Plateau Iris Syndrome

From Kahook's Essentials Of Glaucoma Therapy
Primary authors
  • KEOGT Team


Plateau Iris Syndrome

•A form of angle closure more common in younger female patients.

•Classic teaching: Anteriorly positioned ciliary processes push the peripheral iris forward leading to angle closure.

•The anatomical findings in plateau iris syndrome might be caused by a more anterior junction of the iris dilator muscle and ciliary epithelium which may contribute to bunching of the iris and occlusion of the angle at the time of dilation. This is commonly described in textbooks as an anterior displacement of the iris insertion on the ciliary body.
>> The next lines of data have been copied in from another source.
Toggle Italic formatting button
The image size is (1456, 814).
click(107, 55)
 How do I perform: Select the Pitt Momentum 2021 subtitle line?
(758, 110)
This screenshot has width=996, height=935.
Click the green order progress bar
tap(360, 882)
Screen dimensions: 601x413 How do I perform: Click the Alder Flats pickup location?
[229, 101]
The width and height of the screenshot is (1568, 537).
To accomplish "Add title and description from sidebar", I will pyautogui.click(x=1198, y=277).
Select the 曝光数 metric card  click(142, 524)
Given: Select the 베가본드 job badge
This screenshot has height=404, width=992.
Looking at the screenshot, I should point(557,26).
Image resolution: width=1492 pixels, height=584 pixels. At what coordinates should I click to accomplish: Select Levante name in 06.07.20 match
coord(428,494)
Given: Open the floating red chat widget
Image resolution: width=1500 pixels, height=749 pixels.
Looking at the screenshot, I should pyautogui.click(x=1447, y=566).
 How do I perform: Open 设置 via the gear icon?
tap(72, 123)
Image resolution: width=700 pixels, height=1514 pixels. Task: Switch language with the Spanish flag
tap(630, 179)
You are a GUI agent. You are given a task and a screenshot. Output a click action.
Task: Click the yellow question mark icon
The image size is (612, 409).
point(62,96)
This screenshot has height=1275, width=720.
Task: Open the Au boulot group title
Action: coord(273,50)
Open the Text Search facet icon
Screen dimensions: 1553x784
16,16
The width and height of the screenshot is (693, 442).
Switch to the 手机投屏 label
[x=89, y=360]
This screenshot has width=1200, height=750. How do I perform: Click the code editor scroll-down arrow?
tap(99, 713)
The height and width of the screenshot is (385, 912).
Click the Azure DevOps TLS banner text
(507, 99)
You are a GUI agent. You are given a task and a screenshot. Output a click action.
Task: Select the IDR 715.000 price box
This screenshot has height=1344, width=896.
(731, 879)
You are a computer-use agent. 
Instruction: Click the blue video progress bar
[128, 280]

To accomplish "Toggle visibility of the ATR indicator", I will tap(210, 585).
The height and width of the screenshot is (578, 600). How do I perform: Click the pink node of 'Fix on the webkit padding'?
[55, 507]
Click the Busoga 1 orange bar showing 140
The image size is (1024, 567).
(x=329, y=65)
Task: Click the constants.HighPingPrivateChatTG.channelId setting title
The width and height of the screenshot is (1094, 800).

•Plateau Iris Configuration (PIC): Appositional or narrow angle is confirmed by gonioscopy prior to LPI with a deep anterior chamber and flat iris.

•Plateau Iris Syndrome (PIS): Patent iridotomy has eliminated the relative pupillary block but evidence of angle-closure persists with a deep central AC.

•On exam, the central anterior chamber is deep while the drainage angle is occluded, a distinguishing feature compared to primary angle closure.

•A double hump sign is seen on indentation gonioscopy and UBM.

•PAS often form in reverse from Schwalbe’s line to the spur compared to classic pupillary block angle closure where PAS form from posterior to anterior.

•Management includes LPI, however angle closure is still possible despite a patent PI and other steps (cataract extraction, iridoplasty) are needed to further deepen the angle.

•Our choice is to perform cataract extraction with endocyclophotocoagulation which appears to be a more definitive treatment of the root cause of this disease process.